Perkovich will direct the 18th edition of the Jackie Kallal Triathlon, which will be held at 9 a.m., June 14, at Yellow Creek State Park. All proceeds of the race will benefit Habitat for Humanity of Indiana County. The race will consist of a half-mile swim, a 9.5-mile bike race and a 3.5-mile run,
Whether the race draws more than last year’s 94 competitors, Perkovich said she sees no end in sight to the event that continues to keep her sister’s legacy alive.
“As long as I’m around it will continue,” Perkovich said. “It means too much to me and so many other people … way too much.”
Kallal helped launch the Yellow Creek Triathlon in 1997 and directed the event for the next 10 years.
She also acted as a vital catalyst in sprouting several other triathlons in western Pennsylvania, including the annual Crooked Creek Triathlon in Ford City, which Kallal helped organize in 1996.
Perkovich elaborated on the elements of the Jackie Kallal Triathlon that make it so intimate and inspirational for many of its competitors.
“They can do a triathlon anywhere, but the history behind this race and the fact that this was Jackie’s vision makes it a different kind of draw,” she said. “As a helper, I always enjoyed the atmosphere, but I didn’t really feel that energy until I actually did the triathlon. That’s when I felt that energy, and it’s an energy that’s hard to explain. You can feel the unselfishness because you can see so many selfless people who are willing to get up and pay to compete in a race in the name of charity and Jackie’s message, which was to just finish. She always wanted everyone to finish. It was simple, but that was the most important thing to Jackie.”
Kallal left a lasting impression on Mel Woodard, the vice president of Habitat for Humanity of Indiana County.
“She gave her heart out to Habitat for Humanity, and she did the same for several other organizations through triathlons,” Woodard said. “She was just a great promoter who was always very enthusiastic about anything she did. She created our best fund raiser, and the only one we really have. It’s really helped to keep us going for all these years.”
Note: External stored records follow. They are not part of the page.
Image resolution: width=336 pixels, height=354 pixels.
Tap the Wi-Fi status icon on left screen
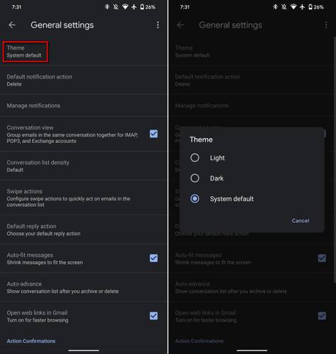125,7
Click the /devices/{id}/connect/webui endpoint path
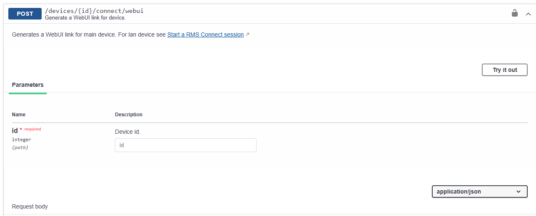The image size is (536, 216). [94, 10]
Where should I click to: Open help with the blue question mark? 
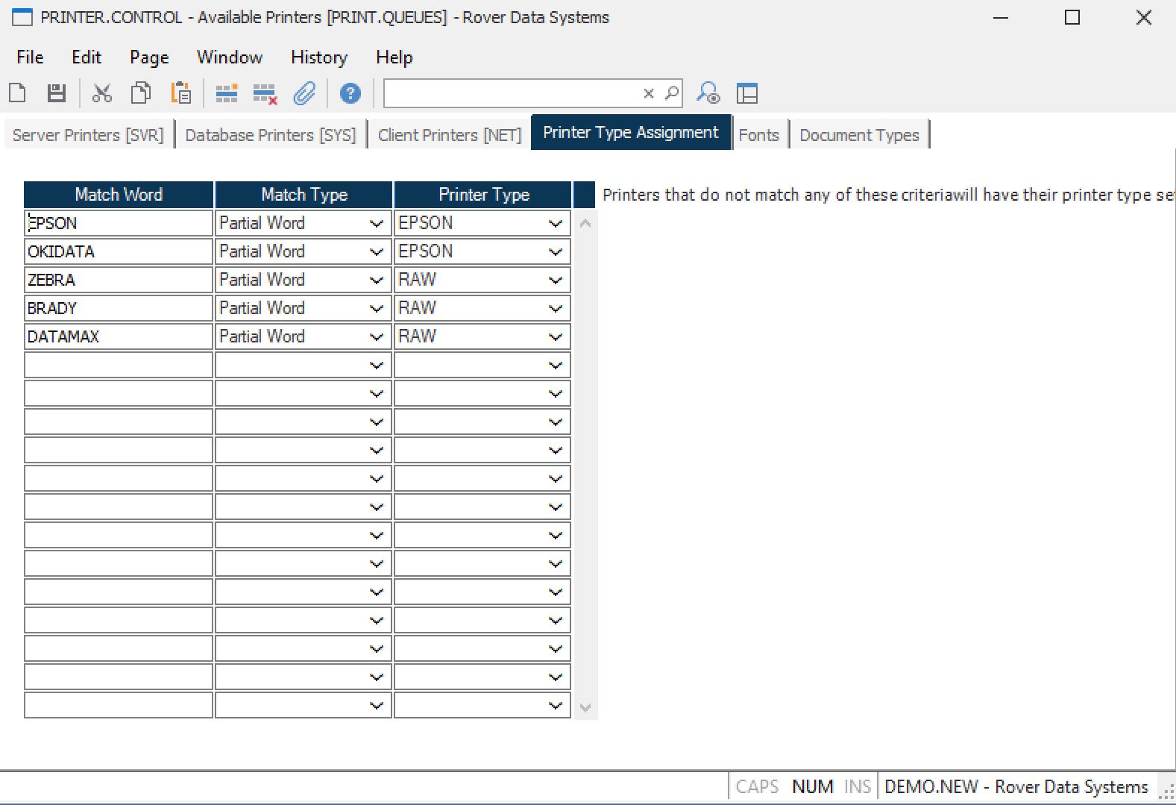(350, 93)
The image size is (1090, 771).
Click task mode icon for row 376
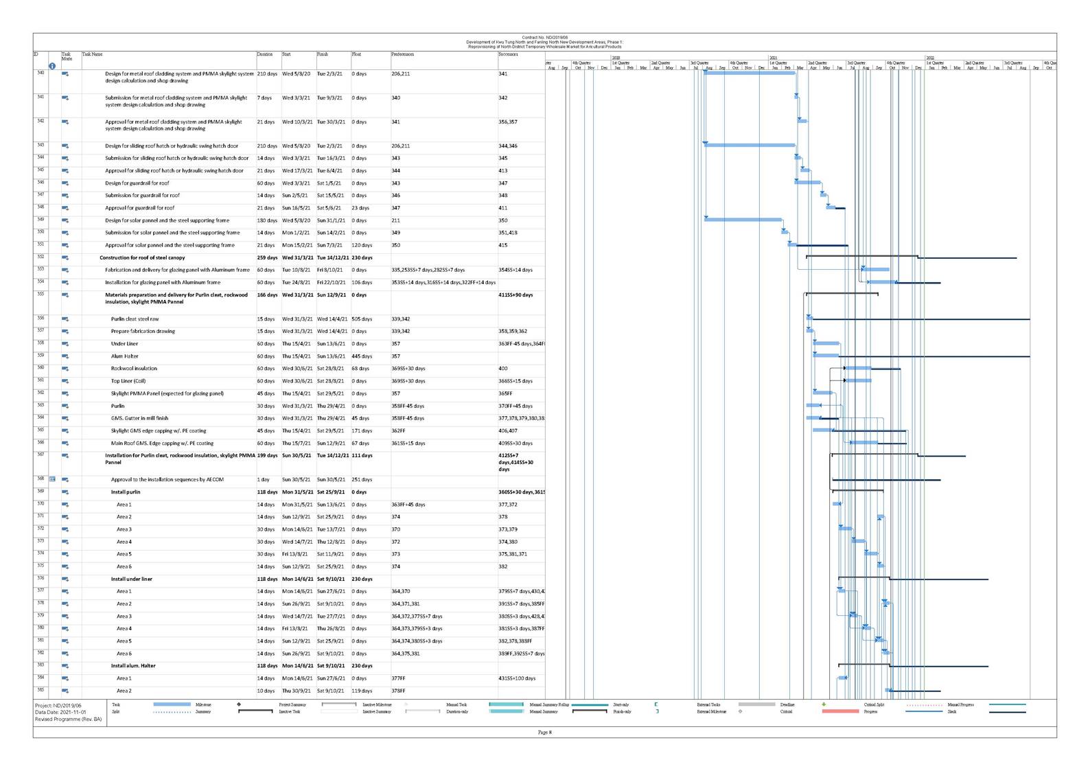coord(65,579)
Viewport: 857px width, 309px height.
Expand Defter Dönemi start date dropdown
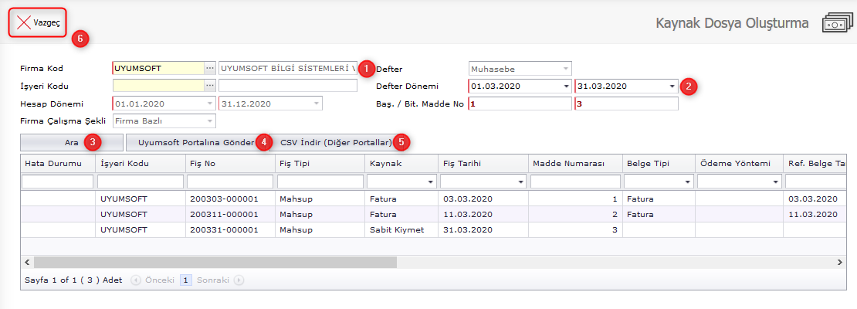[x=566, y=86]

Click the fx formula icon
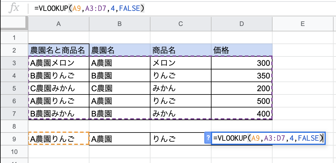click(x=14, y=8)
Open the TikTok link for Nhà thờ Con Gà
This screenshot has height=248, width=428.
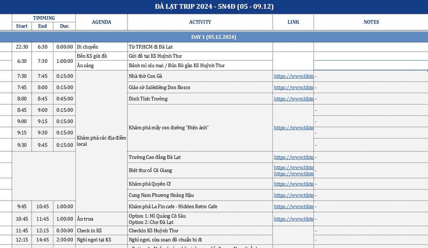tap(293, 76)
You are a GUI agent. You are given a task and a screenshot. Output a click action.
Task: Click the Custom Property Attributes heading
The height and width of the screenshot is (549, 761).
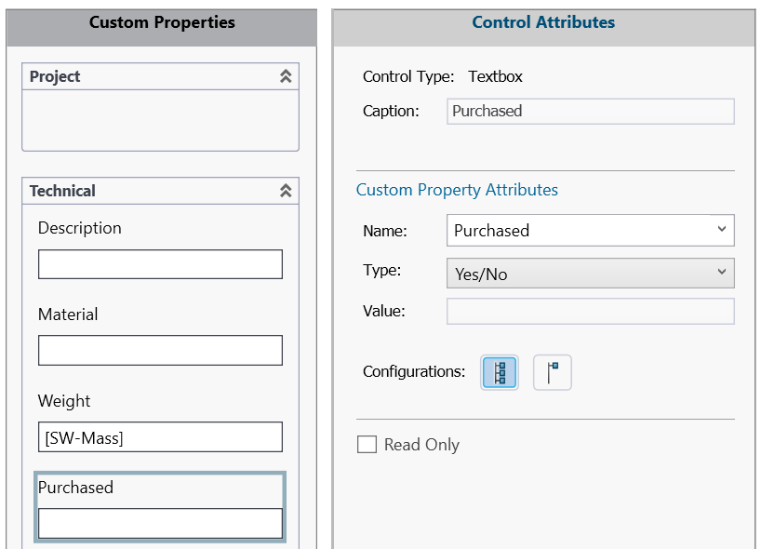pyautogui.click(x=457, y=190)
Ohio native John Lowrey has won the Jackie Kallal Triathlon the last two years. Last year, Lowrey finished about three minutes off his mark from 2012, but he still managed to best the second-place finisher, Luke Niezelski, by more than four minutes.
Kallal’s daughters, Amelia Kimmel, 21, and Olivia Kimmel, 19, each competed in the event for the first time last year. The Kimmel sisters joined Kallal’s widower, David Langton, to form Team Jackie.